Hace unas semanas, el economista Santiago Niño Becerra hizo unas declaraciones que levantaron revuelo: "Gran parte de la población no quiere pensar en lo que ocurrirá en tres meses. Estamos -dijo- ante el último verano". Niño, que tiene fama de gurú casi infalible, subrayaba así el contraste entre la euforia vacacional, que parece desatada entre los españolitos, y ese futuro, de tiniebla y pedernal, que se intuye a la vuelta del estío. En verdad, esta vez su pronóstico no parece demasiado temerario. La interminable guerra de Ucrania, el lío energético que amenaza a Europa, la subida de tipos que destrozará la economía de millones de compatriotas, la inflación insoportable que ha venido para quedarse y convierte el suministro diario en un milagro improbable, las tensiones sociales que aflorarán cuando la tierra otoñe, la caída de las expectativas empresariales y laborales, una recesión que se antoja ineludible, los propios números de un país endeudado hasta las cejas, derrochador como pocos y entretenido en chorradas marginales, el equilibrio inestable de una clase media que agota sus postreras reservas, la ruina, al cabo, que se dibuja en un horizonte de plomo y azabache, acojonan al más valiente, alejan la esperanza y desmienten cualquier conato de optimismo.
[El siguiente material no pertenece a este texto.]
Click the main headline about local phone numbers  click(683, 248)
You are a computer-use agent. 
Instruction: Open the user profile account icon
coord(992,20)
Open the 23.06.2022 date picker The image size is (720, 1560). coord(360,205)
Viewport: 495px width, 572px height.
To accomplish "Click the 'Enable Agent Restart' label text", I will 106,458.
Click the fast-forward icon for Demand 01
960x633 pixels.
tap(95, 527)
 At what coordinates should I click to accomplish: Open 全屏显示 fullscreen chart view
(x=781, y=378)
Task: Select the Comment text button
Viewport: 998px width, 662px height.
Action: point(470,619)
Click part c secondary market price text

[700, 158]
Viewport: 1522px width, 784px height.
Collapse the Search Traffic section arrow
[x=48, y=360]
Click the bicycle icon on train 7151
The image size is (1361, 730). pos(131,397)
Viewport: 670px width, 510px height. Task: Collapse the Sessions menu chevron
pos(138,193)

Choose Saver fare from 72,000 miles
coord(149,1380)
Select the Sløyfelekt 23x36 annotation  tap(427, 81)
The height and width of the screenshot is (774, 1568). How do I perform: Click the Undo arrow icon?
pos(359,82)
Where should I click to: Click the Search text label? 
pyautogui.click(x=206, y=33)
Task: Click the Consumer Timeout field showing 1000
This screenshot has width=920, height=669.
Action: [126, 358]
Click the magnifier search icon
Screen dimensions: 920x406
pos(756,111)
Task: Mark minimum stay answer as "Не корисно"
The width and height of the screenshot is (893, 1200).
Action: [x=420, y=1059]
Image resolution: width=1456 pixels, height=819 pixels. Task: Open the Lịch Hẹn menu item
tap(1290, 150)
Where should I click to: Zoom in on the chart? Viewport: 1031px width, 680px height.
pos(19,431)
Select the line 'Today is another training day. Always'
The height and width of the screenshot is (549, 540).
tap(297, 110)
Ante ello, no es lógico, pero sí humano, que a la gran mayoría le haya dado por quemar sus naves. Las playas van a reventar, se come y se bebe como si no hubiera un mañana, se multiplican los viajes y los saraos, corre el dinero que aún se tiene -para pena, ninguna- y que quizá falte cuando las hojas alfombren los parques. Cual condenado en noche de vísperas, en el festín de la canícula española, el pueblo, súbito devoto del carpe diem, atiborra sus miedos de placeres tan amnésicos como presentes.

Hay quienes afean el propósito. Es hora, avisan, de prolongar el ayuno de los años recientes, de dejarse ganar por la cautela y aprovisionarse para lo peor. No ando yo en eso. Ya llegará, si llega, ese tiempo negro que nos auguran. Hoy es hoy, lo único cierto, y mañana Dios dirá. Y, de ocurrir, entiendo una estupidez dilapidar esto, nuestro último verano feliz, en hipotéticas cábalas preñadas de pánico y renuncia.

Desde aquí los animo: vivan la exuberancia de los momentos dulces, no esquiven ninguna ocasión de gozo. Porque no hay nada menos inteligente que sacrificar lo que es al ídolo, dudoso e irreal, de lo que tal vez, sólo tal vez, será.